Anlässlich des weltweiten Aktionstages für die Einhaltung der Menschenrechte im Iran ist angesichts ihres Engagements in der Islamischen Republik eine Mahnung an die
OMV ergangen.
Aaron Rhodes von der Internationalen Kampagne für Menschenrechte im Iran sagte am Samstag bei einer Kundgebung auf dem Heldenplatz in
Wien laut einer Aussendung: "Wir bestehen darauf, dass unsere Regierungen in ihren Kontakten mit Iran die Menschenrechte zur Priorität machen. Wir bestehen auch darauf, dass
Unternehmen, die in Iran aktiv sind, zum Beispiel
Siemens, Nokia und OMV, sich auch um eine Verbesserung der Menschenrechtssituation bemühen."
Im April 2007 hatte die OMV mit der National Iranien Oil Company eine Absichtserklärung unterzeichnet, die die Teilnahme der OMV an dem iranischen Gasprojekt South Pars vorsieht. Geplant ist eine Anlage zur Verflüssigung des Gases für den Export. Der Deal wurde seitens Israels und den
USA heftig kritisiert.
Rhodes, früherer Direktor der Internationalen Helsinki-Föderation (1993-2007) sagte vor den Kundgebungsteilnehmern in Wien, seit dem 12. Juni, als die Menschen in Iran versucht hätten, ihr
Recht auf freie Wahlen auszuüben, sei der Iran "eines der repressivsten Länder der Welt" geworden. "Iran ist eine Militärdiktatur geworden, und das Wort 'Republik' sollte aus seinem Namen getilgt werden."
Etwa 2000 Menschen seien festgenommen und inhaftiert worden, viele weiterhin in Haft ohne Kontakt zur Außenwelt. Einige Repräsentanten der religiösen Führung hätten die Justiz, die politischen Befehlen folge, anstatt die Rechte der Bevölkerung zu schützen, angewiesen, die friedlichen Demonstranten als "Feinde Gottes" anzuklagen, also ein Verbrechen, für das man hingerichtet werden könne.
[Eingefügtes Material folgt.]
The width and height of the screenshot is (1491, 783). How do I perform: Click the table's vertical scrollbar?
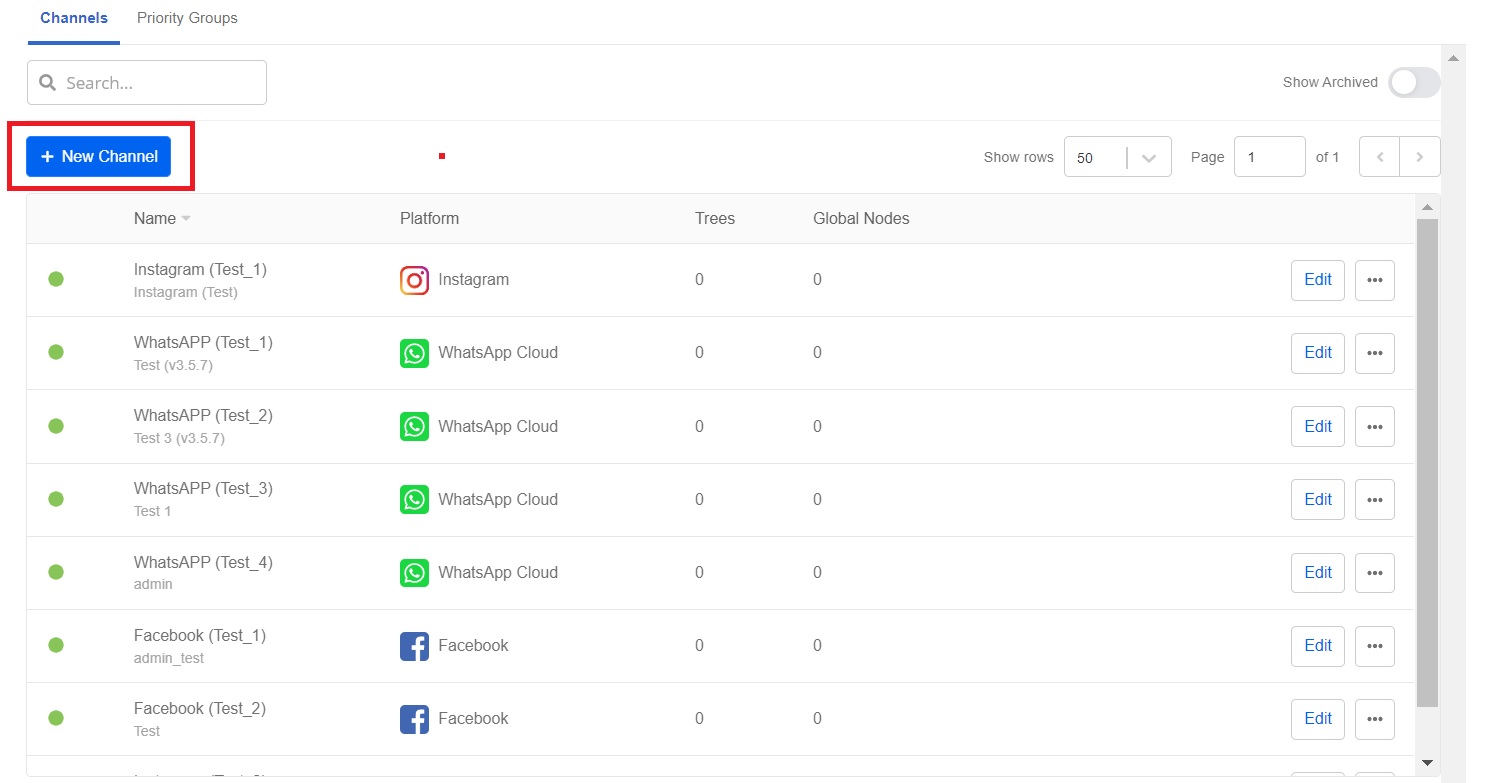(x=1427, y=460)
"Wir wissen nicht, wie viele Menschen bei den Demonstrationen getötet wurden, aber es gibt Berichte, nach denen die Zahl sehr viel höher ist als nach Angaben der Regierung", so Rhodes. "Wenn die Regierung sieht, dass die Welt unberührt zuschaut, dann könnte die Lage sich sogar noch weiter verschlechtern. Aber wir - Sie, ich, unsere Familien und Freunde - wir alle müssen den Menschen in Iran beistehen, die ihre Rechte einfordern, denn was in Iran passiert, ist eine Herausforderung für die Idee der Universalität der Menschenrechte."